Inflammatory Disease Treatments Will Improve Through The Use Of Lipidomics
MU researchers use Lyme disease as model
September 1st, 2009
COLUMBIA, Mo. – According to the National Center for Chronic Disease Prevention and Health Promotion, 46 million Americans have arthritis. Many of these people take over-the-counter anti-inflammatory medications that block production of certain molecules, known as bioactive lipids, to reduce pain and swelling. Yet, the role of these lipids is not yet understood completely, and medications may have adverse side effects. Recently, University of Missouri researchers completed the first comprehensive analysis of bioactive lipids in an inflammatory response triggered by the Lyme disease agent, Borrelia burgdorferi. This analysis could shed light on the role bioactive lipids play in inflammatory diseases.
“Many diseases, such as arthritis, cardiovascular disease and diabetes are associated with chronic inflammation,” said Charles Brown, associate professor of veterinary pathobiology in the MU College of Veterinary
Medicine. “The first step in finding an effective treatment is to understand the basics of an inflammatory response, including the role of bioactive lipids. Understanding how bioactive lipids regulate the disease processes will lead to the development of drugs that have more specific targets and less adverse side effects.”
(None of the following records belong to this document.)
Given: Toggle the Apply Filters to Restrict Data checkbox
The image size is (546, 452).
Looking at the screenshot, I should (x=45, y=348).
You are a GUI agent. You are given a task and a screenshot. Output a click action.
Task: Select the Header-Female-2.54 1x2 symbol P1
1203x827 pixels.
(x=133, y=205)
In the study, researchers investigated the role of certain bioactive lipids in mice infected with Borrelia burgdorferi, the bacteria responsible for Lyme disease. Eicosanoids, which are bioactive lipids that play an important role in inflammatory disease, were extracted from mice that displayed symptoms of Lyme arthritis and from mice who showed no symptoms. The researchers found differences in the amounts of specific eicosanoids in the samples, which correlated with the severity of arthritis in the mice.
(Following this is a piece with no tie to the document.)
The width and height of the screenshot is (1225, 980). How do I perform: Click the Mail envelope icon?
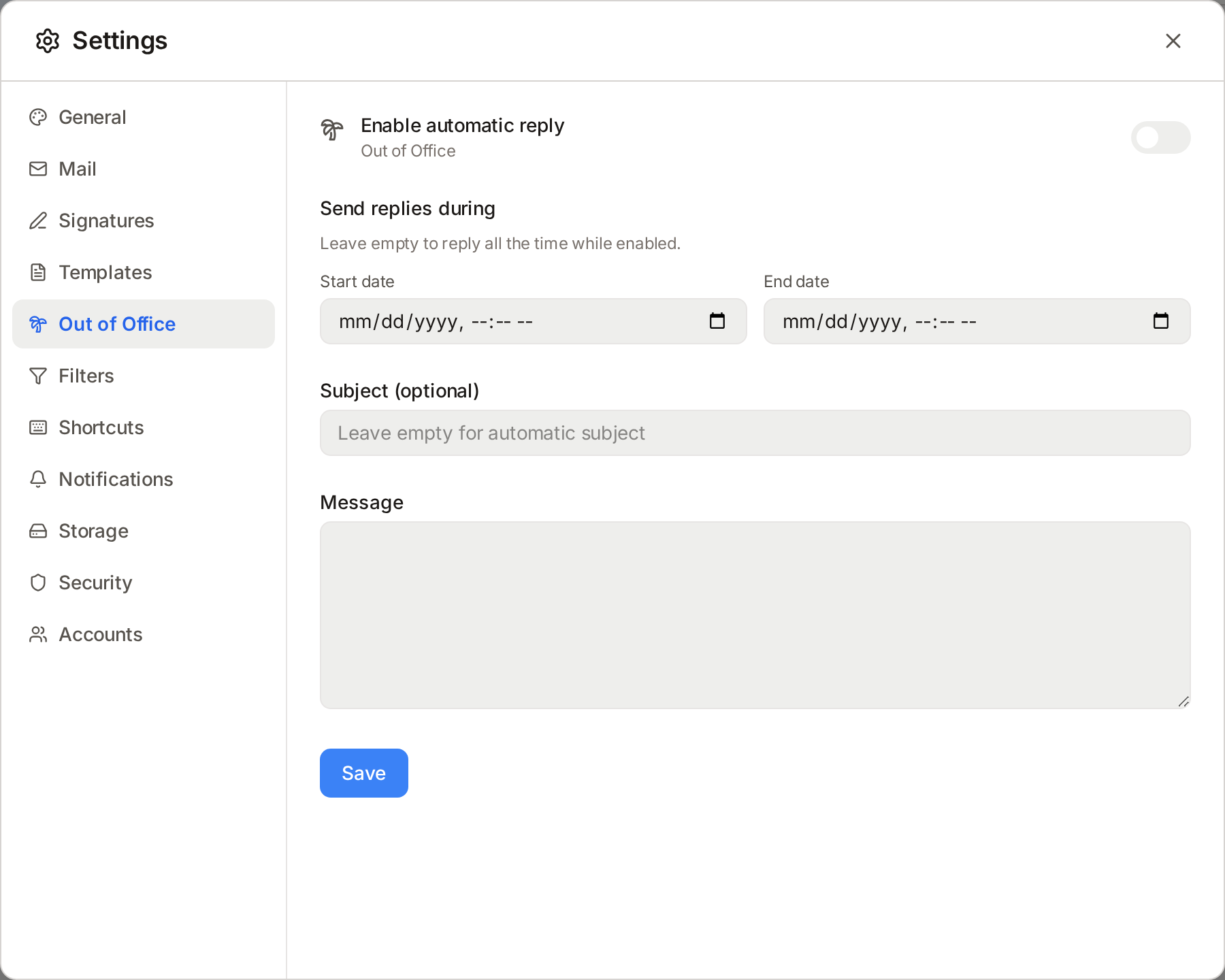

“The process of inflammation is not a passive event, but instead is a coordinated, orderly process actively signaled by specific protein and lipid molecules,” Brown said. “Previous studies investigating eicosanoids have focused on singular pathways or phases of the inflammatory response. These studies provided an incomplete picture and gave the impression that some bioactive lipids function in isolation. In our study, we were able to measure virtually all of the known eicosanoids at the same time and examine a more complete picture of the inflammatory response.”
The findings from this study also could translate into a diagnostic tool for assessing individual patients, assist with the development of more disease-specific therapies, and facilitate the progress of individualized medicine, resulting in more effective treatments for inflammatory diseases with fewer side effects.
Lyme arthritis occurs in 60 to 80 percent of individuals not treated with antibiotics at the time of their infection, and patients are typically given anti-inflammatory drugs to treat their pain and swelling. Arthritis in mice caused by Lyme disease is a good model for how bioactive lipids regulate the process of inflammation, because researchers can observe the process from start to finish, Brown said.
The study, “Lipidomic Analysis of Dynamic Eicosaniod Responses During the Induction and Resolution of Lyme Arthritis,” was published in the June issue of The Journal of Biological Chemistry. It was co-authored by Brown; Victoria Blaho, post doctoral researcher in the MU College of Veterinary Medicine; Matthew Buczynski, researcher at the University of California; and Edward Dennis, researcher at the University of California.